Katacyber.com | Takengon – Limbah pabrik PT. Jaya Inter Nusa (JMI) diduga mencemari perairan di wilayah Linge, Aceh Tengah, sehingga membuat resah masyarakat setempat, khususnya warga seputaran pabrik getah pinus tersebut, Minggu, (10/08/2025).
Koordinator Aliansi Masyarakat Gayo (AMG), Sadikin Arisko, mengatakan pihaknya menerima laporan dari masyarakat Kampung Isak, Kecamatan Linge, yang mengaku terganggu dengan aliran limbah cair berwarna hitam dan berbusa, diduga berasal dari pabrik PT. JMI.
“Masyarakat Isak resah dengan aliran limbah dari PT. JMI. Mereka mengirimkan dokumentasi kondisi perairan yang dialiri limbah cair berwarna hitam dan berbusa,” ujar Sadikin.

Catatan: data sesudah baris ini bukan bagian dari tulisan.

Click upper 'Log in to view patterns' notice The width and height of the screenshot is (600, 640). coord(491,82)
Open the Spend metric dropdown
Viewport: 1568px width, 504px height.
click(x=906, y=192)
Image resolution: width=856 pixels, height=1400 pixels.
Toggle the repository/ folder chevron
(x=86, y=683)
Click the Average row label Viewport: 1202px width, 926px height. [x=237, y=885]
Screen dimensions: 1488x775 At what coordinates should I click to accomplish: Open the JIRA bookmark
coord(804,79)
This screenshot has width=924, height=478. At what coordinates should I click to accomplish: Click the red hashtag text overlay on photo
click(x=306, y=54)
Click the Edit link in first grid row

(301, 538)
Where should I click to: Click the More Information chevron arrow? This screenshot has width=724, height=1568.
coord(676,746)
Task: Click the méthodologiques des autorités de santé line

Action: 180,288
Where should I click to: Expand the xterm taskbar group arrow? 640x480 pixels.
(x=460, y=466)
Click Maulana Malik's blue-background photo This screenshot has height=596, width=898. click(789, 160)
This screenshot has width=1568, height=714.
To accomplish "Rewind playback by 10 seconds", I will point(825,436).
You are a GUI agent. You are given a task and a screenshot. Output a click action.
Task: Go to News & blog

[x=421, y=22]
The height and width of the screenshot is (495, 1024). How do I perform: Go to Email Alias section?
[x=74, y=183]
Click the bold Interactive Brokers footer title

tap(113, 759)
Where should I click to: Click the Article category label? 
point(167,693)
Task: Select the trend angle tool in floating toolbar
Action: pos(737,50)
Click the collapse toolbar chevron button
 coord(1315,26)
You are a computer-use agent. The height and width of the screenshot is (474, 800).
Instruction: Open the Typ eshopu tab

Ia menegaskan, pencemaran ini tidak bisa dibiarkan karena akan berdampak buruk terhadap kehidupan masyarakat dan ekosistem lingkungan sekitar. Menurut informasi dari warga, pembuangan limbah dilakukan pada malam hari saat hujan. Upaya konfirmasi ke pihak PT. JMI, kata Sadikin, tidak mendapat respons.
“Instansi terkait harus segera turun ke lapangan. Kalau tidak, kami bersama masyarakat akan melakukan aksi demonstrasi,” tegasnya.
Sadikin menilai, tindakan PT. JMI terkesan hanya mencari keuntungan sepihak tanpa memikirkan dampak buruk bagi masyarakat dan lingkungan di Aceh Tengah.